In Table 3, the overall accuracy and kappa coefficient of the texture image of DEM data and only DEM data are greater than 90%, which indicated that landform classification in the Shandong hilly area received efficient results. As for producer accuracy, by analyzing the correct classified counts in two data, we can realize the following. The pixel number of plains and mountains in the texture image of DEM data are lower than pixel numbers in only DEM data, whereas the pixel number of hills presents an opposite case. Results illustrated that the texture expression capability is poor for areas with large terrain relief, such as mountains. Although the correct pixels of plain areas are low in the texture image of DEM data, the experiment area is mainly composed of plains and hills; thus, the producer accuracy hardly suffered influence. Producer accuracy can also reflect the number of omission pixels for one class. As shown in Table 3, plains and mountains had similar producer accuracy in two data, while omission pixels of hills are high in only DEM data, resulting in low producer accuracy. User accuracy can reflect the commission pixels for one class. As shown in Table 3, the user accuracy of hills is essentially equal in two data. However, the user accuracy of plains in the texture image of DEM data is higher than that of only DEM data, which implies that pixels in plains were less incorrectly classified as compared to other areas. As several pixels in mountains were incorrectly classified to other areas, user accuracy in the texture image of DEM data is lower than that of only DEM data. Due to discrete distribution and high relief, mountainous areas could not be classified well in two data. The quantity of correct classified counts played a dominated position, causing the overall accuracy and kappa coefficient in texture image of DEM data to be higher than those of only DEM data by 1.09%. Therefore, using texture is an effective method for improving landform classification accuracy.

Conclusions

Terrain texture is a crucial basis for distinguishing different landforms, and DEM data are the key to analyzing terrain texture. The data used in the study were DEM data with a scale of 1:1,000,000 and a resolution of 500 m. By using the texture feature values of GLCM as the research object, the variations of texture features on distance, direction, gray level, and texture window were analyzed in detail. Moreover, the SVM method was adopted to classify landforms in texture image formed by texture measures. In the coarse resolution of DEM data, the main results and conclusions of this study were as follows:

1) On the basis of the GLCM method, the influence of each feature parameter on the texture feature value was tested to establish the optimal feature parameter value. In the same landform, the texture feature values of all directions were similar, and no substantial difference was observed in directivity (except for contrast). According to the relative change rate of standard deviation, the direction parameter of 135° was confirmed. Considering that the resolution of DEM data is 500 m, a distance parameter of 1 pixel was adopted. To ensure maximum texture information and reduce computation time, the optimal gray level of 64 bits was adopted. Finally, the optimal texture window of 7 × 7 was determined by VC stability.

2) In different landform areas, the texture measure’s capability to distinguish objects was diverse, especially the texture measures of mean, variance, and contrast.
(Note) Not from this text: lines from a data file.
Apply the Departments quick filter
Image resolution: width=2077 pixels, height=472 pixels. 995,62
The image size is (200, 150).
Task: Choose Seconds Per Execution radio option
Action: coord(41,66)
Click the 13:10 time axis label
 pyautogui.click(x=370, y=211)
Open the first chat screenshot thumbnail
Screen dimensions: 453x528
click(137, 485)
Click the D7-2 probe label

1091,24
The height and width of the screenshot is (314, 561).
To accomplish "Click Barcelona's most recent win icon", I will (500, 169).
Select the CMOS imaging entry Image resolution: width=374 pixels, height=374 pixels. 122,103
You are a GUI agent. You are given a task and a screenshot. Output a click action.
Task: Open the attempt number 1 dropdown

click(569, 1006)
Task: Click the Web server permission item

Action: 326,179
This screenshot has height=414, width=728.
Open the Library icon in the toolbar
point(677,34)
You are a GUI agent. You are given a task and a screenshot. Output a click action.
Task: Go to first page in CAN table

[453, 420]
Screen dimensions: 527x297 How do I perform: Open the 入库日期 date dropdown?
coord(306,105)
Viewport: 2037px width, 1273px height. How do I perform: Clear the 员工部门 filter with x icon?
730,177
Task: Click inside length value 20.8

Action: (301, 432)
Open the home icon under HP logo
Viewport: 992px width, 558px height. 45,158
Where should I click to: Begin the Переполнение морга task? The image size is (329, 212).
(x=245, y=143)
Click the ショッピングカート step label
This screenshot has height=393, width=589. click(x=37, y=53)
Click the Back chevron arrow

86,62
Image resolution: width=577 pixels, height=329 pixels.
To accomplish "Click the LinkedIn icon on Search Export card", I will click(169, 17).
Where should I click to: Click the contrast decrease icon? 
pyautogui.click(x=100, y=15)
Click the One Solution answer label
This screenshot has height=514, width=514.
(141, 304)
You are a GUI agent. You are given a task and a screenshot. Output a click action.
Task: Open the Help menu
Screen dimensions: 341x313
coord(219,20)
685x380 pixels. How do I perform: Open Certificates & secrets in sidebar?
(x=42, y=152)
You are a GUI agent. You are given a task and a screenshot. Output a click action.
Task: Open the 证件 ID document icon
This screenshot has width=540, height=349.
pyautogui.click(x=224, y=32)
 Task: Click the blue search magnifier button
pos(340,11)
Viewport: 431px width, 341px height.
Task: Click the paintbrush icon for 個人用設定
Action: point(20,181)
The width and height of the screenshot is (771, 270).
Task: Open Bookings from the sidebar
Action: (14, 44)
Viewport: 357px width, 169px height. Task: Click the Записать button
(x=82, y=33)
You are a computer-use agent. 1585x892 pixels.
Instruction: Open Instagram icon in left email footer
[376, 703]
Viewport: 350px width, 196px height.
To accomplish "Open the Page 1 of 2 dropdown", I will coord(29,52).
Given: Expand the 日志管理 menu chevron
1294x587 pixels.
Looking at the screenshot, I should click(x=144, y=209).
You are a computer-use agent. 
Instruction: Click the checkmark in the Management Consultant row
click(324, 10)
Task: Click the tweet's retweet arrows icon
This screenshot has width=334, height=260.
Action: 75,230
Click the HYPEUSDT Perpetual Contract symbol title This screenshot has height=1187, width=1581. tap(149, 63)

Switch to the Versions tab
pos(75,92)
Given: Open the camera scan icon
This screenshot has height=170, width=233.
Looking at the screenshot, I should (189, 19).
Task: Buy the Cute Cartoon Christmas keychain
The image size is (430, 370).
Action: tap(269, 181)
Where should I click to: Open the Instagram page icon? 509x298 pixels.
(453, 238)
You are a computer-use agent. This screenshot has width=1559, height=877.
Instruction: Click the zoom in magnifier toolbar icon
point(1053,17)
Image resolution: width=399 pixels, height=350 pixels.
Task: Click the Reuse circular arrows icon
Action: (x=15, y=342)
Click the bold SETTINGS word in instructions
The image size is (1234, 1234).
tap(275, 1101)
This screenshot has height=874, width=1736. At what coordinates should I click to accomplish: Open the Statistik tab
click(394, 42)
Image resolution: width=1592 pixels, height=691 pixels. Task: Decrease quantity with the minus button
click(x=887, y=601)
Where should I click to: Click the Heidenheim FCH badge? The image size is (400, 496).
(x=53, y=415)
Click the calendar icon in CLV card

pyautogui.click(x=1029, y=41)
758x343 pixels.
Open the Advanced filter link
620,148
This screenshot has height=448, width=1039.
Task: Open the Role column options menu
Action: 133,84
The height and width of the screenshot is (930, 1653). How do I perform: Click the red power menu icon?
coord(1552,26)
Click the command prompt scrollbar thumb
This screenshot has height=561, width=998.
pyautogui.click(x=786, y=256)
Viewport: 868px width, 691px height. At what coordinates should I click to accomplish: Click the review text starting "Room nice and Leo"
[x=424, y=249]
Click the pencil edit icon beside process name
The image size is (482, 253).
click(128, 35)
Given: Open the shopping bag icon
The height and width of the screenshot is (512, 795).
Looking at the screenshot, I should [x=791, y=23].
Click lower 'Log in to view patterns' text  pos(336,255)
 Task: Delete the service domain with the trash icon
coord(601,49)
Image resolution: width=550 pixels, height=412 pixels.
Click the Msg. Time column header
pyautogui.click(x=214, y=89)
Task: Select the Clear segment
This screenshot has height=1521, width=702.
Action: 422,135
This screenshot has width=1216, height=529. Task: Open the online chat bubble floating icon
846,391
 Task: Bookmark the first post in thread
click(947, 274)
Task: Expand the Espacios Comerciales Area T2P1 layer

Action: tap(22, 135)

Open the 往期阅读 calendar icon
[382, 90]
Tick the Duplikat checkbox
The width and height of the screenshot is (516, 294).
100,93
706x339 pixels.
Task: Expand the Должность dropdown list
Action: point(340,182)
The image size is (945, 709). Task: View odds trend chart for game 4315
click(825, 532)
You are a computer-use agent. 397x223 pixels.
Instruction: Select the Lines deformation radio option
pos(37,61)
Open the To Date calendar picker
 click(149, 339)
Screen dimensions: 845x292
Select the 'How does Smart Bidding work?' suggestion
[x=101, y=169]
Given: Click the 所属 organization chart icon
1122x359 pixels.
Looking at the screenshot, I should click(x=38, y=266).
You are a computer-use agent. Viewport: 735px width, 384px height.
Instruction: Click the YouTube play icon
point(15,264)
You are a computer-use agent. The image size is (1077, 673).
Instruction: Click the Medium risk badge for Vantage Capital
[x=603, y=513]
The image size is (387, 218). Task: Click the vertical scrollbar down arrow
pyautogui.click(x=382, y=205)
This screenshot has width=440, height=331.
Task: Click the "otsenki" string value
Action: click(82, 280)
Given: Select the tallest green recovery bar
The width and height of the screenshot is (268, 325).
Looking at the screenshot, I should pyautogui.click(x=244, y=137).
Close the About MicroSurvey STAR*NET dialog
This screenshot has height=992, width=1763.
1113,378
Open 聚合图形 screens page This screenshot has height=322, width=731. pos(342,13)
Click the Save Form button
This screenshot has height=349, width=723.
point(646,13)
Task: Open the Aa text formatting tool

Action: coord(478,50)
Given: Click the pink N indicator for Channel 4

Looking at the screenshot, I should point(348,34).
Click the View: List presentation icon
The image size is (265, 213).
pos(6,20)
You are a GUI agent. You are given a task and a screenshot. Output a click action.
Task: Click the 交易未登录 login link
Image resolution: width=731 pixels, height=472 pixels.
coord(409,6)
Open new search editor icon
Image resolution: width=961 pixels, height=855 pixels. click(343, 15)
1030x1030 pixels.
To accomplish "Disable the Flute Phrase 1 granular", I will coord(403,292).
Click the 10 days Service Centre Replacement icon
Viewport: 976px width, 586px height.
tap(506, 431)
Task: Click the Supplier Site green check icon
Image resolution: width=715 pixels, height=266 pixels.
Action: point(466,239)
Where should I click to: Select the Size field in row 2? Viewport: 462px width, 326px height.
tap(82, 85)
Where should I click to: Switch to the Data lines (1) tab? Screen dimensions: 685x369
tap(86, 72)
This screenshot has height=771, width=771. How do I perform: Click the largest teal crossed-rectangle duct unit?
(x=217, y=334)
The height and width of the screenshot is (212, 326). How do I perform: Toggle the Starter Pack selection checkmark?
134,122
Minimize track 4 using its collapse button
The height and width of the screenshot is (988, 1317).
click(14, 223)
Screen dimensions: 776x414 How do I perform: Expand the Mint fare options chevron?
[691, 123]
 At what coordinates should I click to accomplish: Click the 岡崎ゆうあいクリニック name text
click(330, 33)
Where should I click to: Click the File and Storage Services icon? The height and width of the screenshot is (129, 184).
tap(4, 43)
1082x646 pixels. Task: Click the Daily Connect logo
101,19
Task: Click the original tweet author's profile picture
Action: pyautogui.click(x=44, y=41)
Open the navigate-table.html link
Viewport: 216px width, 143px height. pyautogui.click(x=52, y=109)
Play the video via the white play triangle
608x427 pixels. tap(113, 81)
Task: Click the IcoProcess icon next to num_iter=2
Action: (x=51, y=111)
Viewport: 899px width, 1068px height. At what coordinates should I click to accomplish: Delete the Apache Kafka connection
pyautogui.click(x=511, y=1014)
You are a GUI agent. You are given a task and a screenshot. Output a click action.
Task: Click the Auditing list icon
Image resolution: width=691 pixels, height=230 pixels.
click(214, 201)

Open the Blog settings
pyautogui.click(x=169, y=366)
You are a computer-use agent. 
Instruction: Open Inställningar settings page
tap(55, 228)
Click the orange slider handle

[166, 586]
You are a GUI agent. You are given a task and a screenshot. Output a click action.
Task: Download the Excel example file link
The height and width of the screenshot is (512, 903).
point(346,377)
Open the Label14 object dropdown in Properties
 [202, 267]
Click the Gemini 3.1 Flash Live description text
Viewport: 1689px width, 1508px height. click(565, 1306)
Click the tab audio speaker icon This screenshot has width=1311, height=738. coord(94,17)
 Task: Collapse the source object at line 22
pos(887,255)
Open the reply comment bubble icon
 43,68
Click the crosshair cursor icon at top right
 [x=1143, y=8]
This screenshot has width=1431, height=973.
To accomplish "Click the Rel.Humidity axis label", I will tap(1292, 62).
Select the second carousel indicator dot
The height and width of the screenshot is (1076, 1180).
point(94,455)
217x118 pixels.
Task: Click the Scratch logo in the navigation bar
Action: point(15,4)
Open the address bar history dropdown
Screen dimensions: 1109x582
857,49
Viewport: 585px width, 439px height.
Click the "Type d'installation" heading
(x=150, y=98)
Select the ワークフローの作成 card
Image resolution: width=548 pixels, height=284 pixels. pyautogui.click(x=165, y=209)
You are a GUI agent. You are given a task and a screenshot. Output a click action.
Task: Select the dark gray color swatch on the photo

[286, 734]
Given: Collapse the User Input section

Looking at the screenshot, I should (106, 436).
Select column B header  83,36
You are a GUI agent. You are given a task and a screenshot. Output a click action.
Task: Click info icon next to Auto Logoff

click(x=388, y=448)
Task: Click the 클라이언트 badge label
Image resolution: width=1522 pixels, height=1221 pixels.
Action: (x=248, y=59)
The mean measure could distinguish plain areas, the variance measure could distinguish mountainous areas, and the contrast measure could distinguish plain, hilly, and mountainous areas. Applying the optimal texture measures for band fusion could form a multiband texture image. As texture feature value can quantitatively express the texture information, efficient landform classification results could be obtained via the SVM method in texture image.

Given the limitation of experimental sample areas and the rich influence of DEM data, DEM resolution will render the texture feature extraction uncertain. Thus the obtained conclusion in this study must still be tested and verified. Meanwhile, the texture analysis on multi-scale DEM data must be complemented, and the changes in texture feature values should be discussed in detail. Eventually, DEM digital terrain analysis method can be used for landform classification for the entirety of China.